Tay and Risca exchanged a brief glance. “None,” said the latter. “You must make do with us.”

“You shall do fine,” Bremen advised, his aged face crinkling with the smile he forced upon himself. Only these two to join Kinson and himself! Only these two against so many! He sighed. Well, he should have expected as much, he supposed. “I am sorry I must ask this of you,” he said, and genuinely meant it.

Risca snorted. “I should feel slighted if you did not. I am bored to tears of Paranor and her old men. No one cares for the practice of my craft. No one follows in my footsteps. I am an anachronism to all. Tay feels as I do. We would have left long ago if we had not agreed to wait for you.”

Tay nodded. “It is no cause for sadness to find you in need of traveling companions, Bremen. We are quite ready.”

Bremen took each by the hand and thanked him. “Gather what you would carry with you and meet me by the front gates tomorrow morning. I will tell you of our journey then. Tonight, I will sleep without in the forest with my companion, Kinson Ravenlock. He has accompanied me these two years past and proven invaluable. He is a Tracker and a scout, a Borderman of great courage and resolve.”

“If he travels with you, he needs no other recommendation,” said Tay. “We will leave now. Caerid Lock waits for you somewhere on the stairs below. He asks that you descend until you come upon him.” Tay paused meaningfully. “Caerid would be a good man to have with us, Bremen.”

The old man nodded. “I know. I will ask him to come. Rest well. I will see you both at sunrise.”

The Dwarf and the Elf slipped through the passageway door and closed it softly behind them, leaving Bremen alone on the landing. He stood there for a moment, thinking of what he must do next. Silence surrounded him, deep and pervasive within the fortress walls. Time slipped away. He did not require much of it, but he would have to be quick in any case.

And he would need Caerid Lock's cooperation.

He hurried down the stairway, intent on his plan, mulling over the details in his mind. The musty smell of the close passage assailed his nostrils, causing his nose to wrinkle. Elsewhere, in the main corridors and stairways of the Keep, the air would be clean and warm, earned up from the fire pit that heated the castle throughout the year. Dampers and vents controlled the airflow, but none of these were present in hidden passages like this one.

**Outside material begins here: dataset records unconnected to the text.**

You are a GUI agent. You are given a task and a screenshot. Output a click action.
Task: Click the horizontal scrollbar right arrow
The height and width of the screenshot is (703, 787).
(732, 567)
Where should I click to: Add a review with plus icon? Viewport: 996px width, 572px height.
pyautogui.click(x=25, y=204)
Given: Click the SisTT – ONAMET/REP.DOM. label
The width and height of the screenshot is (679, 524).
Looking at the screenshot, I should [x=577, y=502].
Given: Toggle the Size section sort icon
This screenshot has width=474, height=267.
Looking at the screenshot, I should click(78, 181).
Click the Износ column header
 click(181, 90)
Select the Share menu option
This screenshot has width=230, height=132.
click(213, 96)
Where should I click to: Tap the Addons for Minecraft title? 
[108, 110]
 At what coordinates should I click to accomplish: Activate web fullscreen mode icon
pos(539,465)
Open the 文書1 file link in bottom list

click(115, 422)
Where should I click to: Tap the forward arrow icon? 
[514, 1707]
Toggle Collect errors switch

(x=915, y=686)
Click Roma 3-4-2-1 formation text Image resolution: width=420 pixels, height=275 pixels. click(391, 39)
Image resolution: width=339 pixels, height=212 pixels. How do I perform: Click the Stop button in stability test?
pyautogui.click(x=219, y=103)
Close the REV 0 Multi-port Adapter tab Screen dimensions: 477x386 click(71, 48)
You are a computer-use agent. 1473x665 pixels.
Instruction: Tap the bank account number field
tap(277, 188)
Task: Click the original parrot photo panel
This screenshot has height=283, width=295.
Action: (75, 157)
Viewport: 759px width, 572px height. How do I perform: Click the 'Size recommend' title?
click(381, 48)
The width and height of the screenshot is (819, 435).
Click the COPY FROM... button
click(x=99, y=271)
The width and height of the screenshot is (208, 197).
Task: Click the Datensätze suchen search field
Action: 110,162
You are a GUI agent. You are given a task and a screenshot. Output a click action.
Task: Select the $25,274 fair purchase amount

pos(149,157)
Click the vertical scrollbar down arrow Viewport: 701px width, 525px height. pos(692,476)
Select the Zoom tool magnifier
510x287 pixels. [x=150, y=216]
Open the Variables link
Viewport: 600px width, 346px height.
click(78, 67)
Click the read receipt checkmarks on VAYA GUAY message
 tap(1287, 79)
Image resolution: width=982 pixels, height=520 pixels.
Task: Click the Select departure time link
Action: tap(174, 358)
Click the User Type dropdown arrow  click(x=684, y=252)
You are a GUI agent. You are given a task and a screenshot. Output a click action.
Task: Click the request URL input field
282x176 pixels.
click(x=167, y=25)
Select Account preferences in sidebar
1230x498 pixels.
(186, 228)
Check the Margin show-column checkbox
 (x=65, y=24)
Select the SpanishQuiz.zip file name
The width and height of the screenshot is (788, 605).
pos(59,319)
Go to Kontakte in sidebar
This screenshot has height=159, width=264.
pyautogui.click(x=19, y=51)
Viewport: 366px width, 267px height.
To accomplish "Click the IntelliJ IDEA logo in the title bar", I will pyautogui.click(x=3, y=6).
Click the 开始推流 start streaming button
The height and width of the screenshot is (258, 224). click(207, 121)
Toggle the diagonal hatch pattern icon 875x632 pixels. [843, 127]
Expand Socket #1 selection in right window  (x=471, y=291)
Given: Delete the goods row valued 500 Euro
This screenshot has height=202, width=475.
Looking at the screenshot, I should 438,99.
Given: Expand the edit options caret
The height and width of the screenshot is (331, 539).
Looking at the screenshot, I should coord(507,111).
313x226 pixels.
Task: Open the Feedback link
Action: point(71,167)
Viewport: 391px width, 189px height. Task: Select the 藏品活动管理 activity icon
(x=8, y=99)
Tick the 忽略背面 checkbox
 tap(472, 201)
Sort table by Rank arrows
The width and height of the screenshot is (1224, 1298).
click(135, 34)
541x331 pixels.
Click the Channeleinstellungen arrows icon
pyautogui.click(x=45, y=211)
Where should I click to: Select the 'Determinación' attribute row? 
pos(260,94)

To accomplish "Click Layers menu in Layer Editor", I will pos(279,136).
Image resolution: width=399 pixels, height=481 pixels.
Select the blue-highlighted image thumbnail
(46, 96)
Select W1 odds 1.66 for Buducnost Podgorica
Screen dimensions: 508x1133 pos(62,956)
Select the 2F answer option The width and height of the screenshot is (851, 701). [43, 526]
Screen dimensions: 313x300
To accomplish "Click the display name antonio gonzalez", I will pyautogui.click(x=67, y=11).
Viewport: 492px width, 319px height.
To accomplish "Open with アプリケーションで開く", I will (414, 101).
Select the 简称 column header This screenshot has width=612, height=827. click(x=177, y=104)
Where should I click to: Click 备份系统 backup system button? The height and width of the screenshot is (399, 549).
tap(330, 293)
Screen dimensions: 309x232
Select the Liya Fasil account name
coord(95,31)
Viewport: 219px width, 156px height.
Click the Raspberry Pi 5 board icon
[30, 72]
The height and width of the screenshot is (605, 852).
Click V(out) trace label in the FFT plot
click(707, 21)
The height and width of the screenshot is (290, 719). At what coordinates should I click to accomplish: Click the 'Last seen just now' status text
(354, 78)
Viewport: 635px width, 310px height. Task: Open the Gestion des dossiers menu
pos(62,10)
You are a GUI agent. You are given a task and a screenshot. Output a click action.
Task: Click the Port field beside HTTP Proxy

He found the Captain of the Druid Guard two landings farther down, standing alone in the shadows. He came forward at Bremen's approach, his worn face impassive.

“I thought you might visit more comfortably with your friends alone,” he said.

“Thank you,” Bremen replied, touched at the other's consideration. “But we would have you be one of us, Caerid. We leave at sunrise. Will you come?”

Caerid smiled faintly. “I thought that might be your plan. Risca and Tay are eager enough to depart Paranor—that's no secret.” He shook his head slowly. “But as for me, Bremen, my duty lies here. Especially if what you believe is true. Someone must protect the Druids of Paranor, even from themselves. I am best suited. The Guard is mine, all handpicked, all trained under my command. It would not do for me to abandon them now.”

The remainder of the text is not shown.